With the stock market swinging up and down, everyone wants to determine how well their investments are performing. It is very easy to look at the numbers that your custodian provides you. In my case, I just have to look at the % return that Fidelity provides and I can easily see how things are going. But what if I wanted to do the computation myself? How would I compute my overall return?
There is a right way and a wrong way. What seems like the easy/right way is to perform an arithmetic mean calculation. Get your returns over the past few months. Add them together. Divide by how many samples. And tada, there is my average return. This would be wrong. Why? In order to explain, I will utilize a tragic example. If your investments lose 50% of their value in the first month and then gain 50% of their value in the second month, your computation of the arithmetic mean would show you as break even for the two month period. In reality, your investments went down 50% and the 50% increase is based on the lower value of your portfolio.
After explaining it this way, you would say, “Aha…I can do that math in my head, it is obviously a 25% decline for the 2 months.” (A 50% loss of $1 would give you $0.50, a 50% gain on $0.50 would equal $0.75, therefore giving you a 25% decline of your initial $1.)

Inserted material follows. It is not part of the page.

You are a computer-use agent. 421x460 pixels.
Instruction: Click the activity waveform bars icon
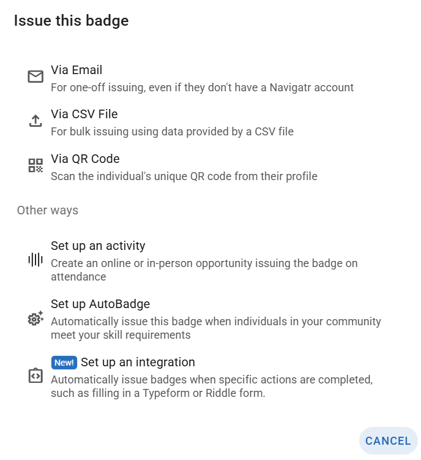(35, 260)
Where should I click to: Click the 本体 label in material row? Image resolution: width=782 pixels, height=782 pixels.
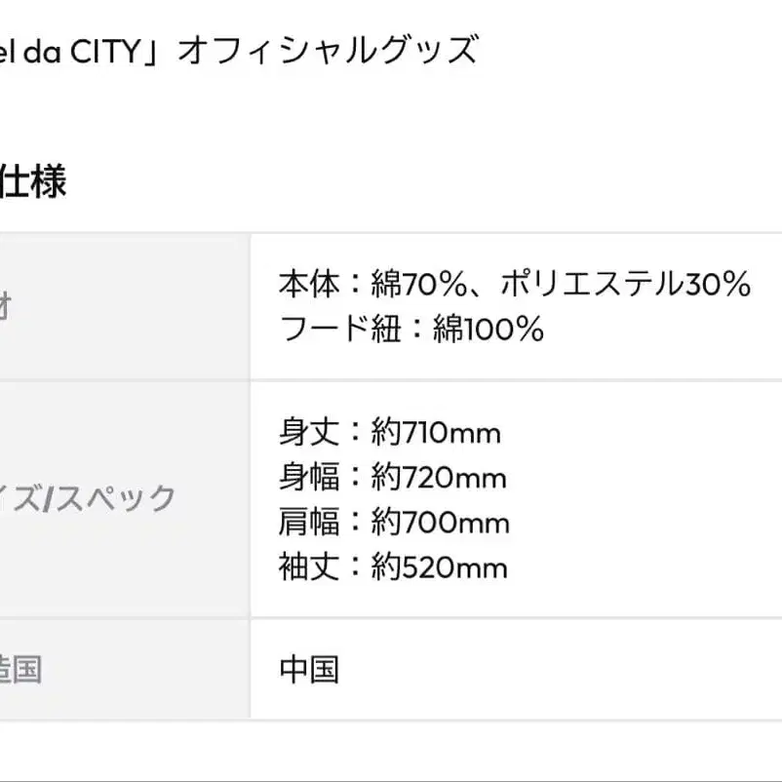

However, the right way to calculate your financial return is to compute the geometric mean. The geometric mean return is a value that indicates the tendency of the measured returns. To calculate the geometric mean, you multiply the returns together and take the nth root. In order to show the proper return, subtract 1 from the result. For the example above, you would take the square root of the product of .5 and 1.5. The product of .5 and 1.5 is .75. The square root of .75 is .866. Subtracting 1 from .866 shows that for the 2 month period, your return would be computed as -13.4%.
So when you look at the financial returns as shown by your broker/dealer and wonder why your computations are different, you can use the geometric mean calculation to derive their return.